Inversion of Supramolecular Chirality by In Situ Hydrolyzation of Achiral Diethylene Glycol Motifs

Chiral inversion of supramolecular assemblies is of great research interest due to its broad practical applications. However, chiral structure transition induced by in situ regulation of building molecules has remained a challenge. Herein, left-handed fibrous assemblies were constructed by C2-symmetic l-phenylalanine coupled with diethylene glycol (LPFEG) molecules. In situ hydrolyzing terminal diethylene glycol motifs in LPFEG successfully inverted the chirality of the nanofibers from left- to right-handedness. The transition of right-handed fibers into left-handed fibers could also be achieved via hydrolyzing DPFEG molecules. Circular dichroism (CD) spectroscopy, 1D and 2D nuclear magnetic resonance (NMR) spectroscopy, and Fourier transform infrared (FT-IR) spectroscopy revealed that the back-folded achiral diethylene glycol played a vital role in L/DPFEG molecular arrangements and removing terminal diethylene glycol could induce the opposite rotation of molecular assemblies.
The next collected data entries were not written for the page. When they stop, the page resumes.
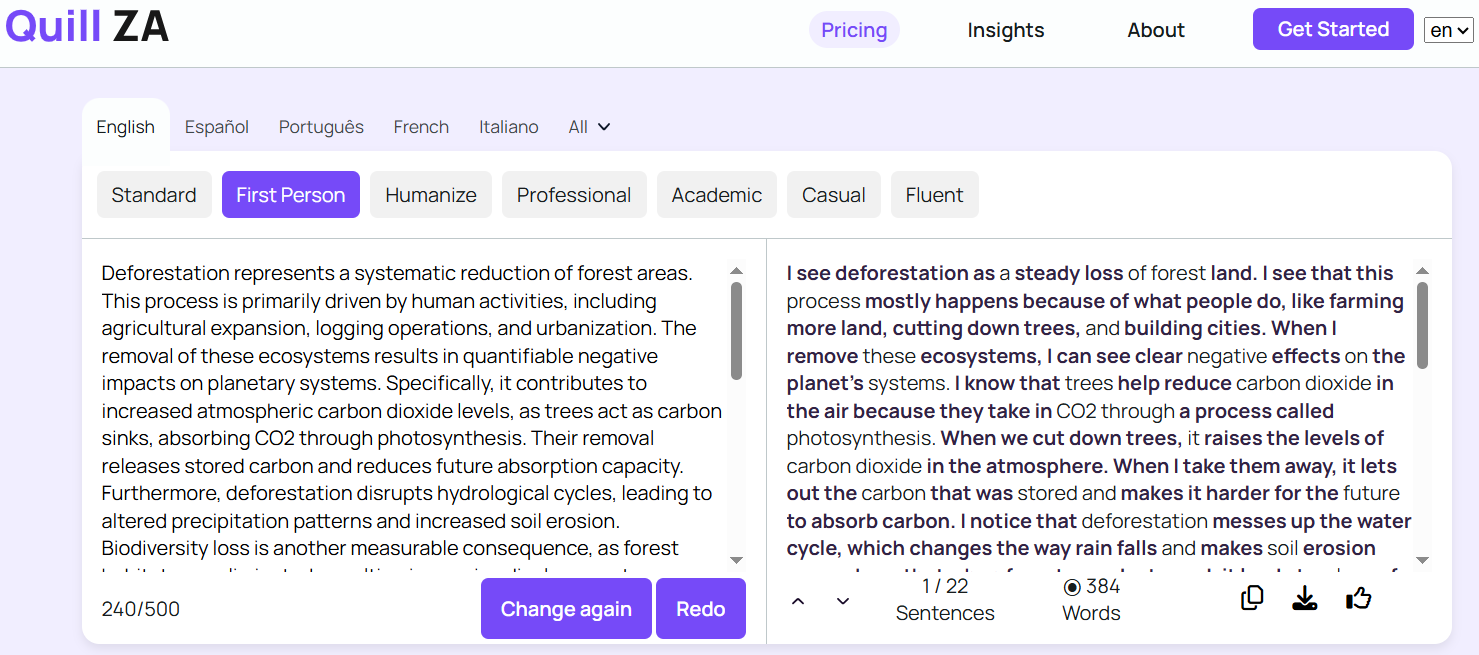Enable the Academic tone
The width and height of the screenshot is (1479, 655).
click(716, 194)
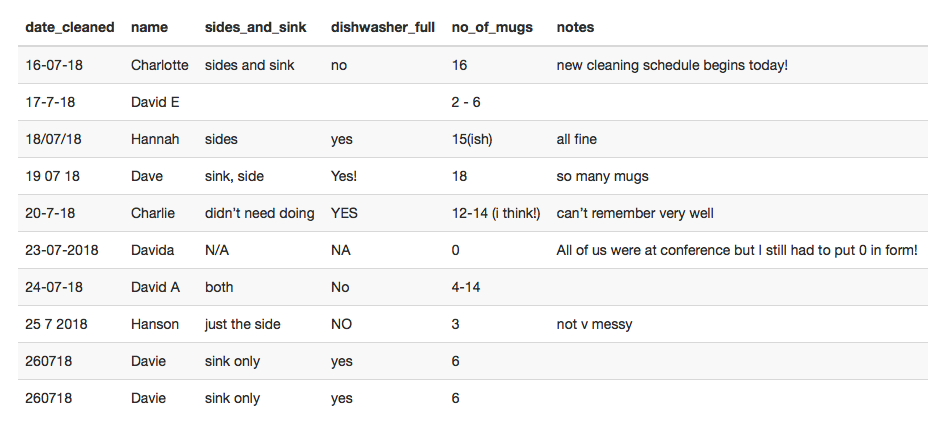Select the 18/07/18 date cell

click(x=53, y=139)
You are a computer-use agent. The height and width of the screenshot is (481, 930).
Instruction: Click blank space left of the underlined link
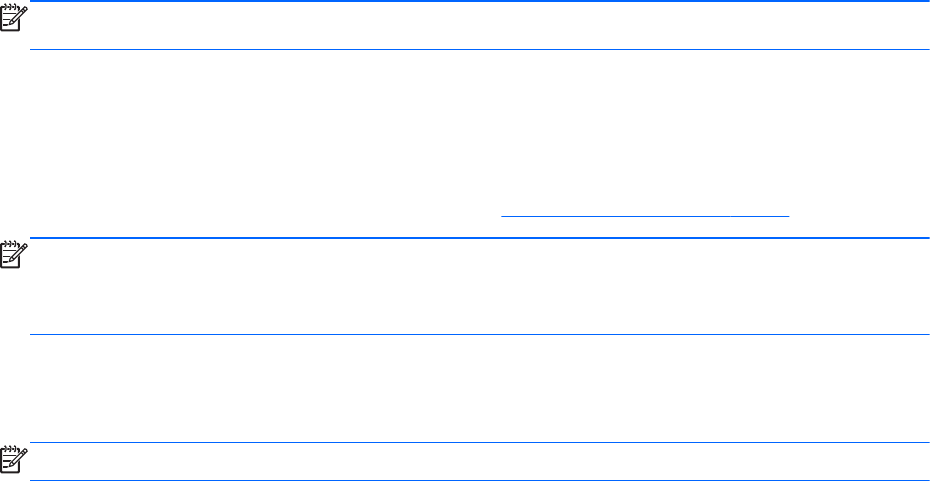point(250,213)
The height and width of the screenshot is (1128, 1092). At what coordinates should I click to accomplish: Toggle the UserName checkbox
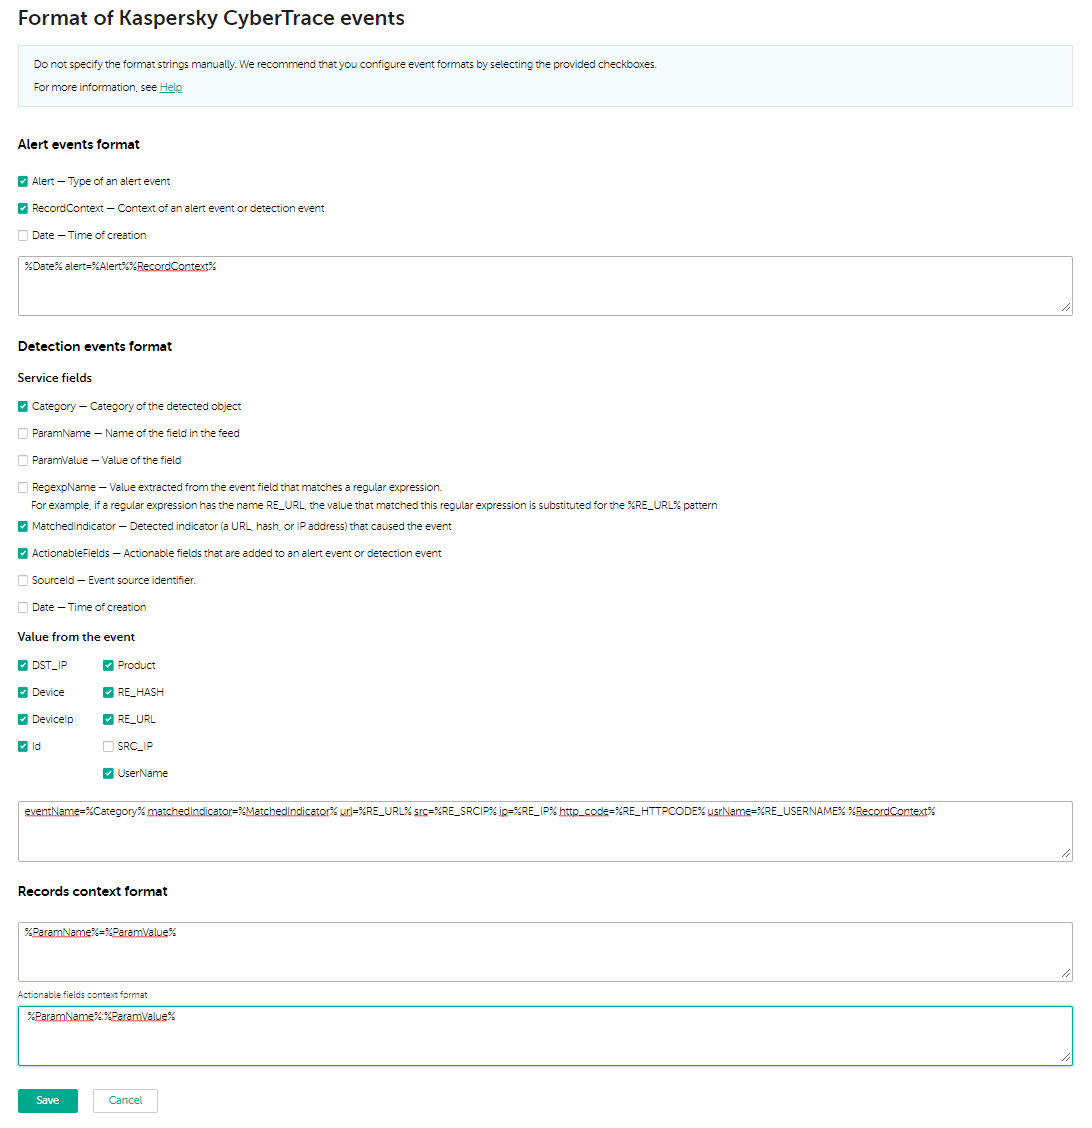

Thanks to this merit, the enantioselective separation of racemic phenylalanine was obtained and the enantiomeric excess (ee) values could achieve around ±20% after separation. This study not only provides a new strategy to regulate the chiral structure via dynamic modulation of terminal substituents but also presents a promising application in the field of enantioselective separation.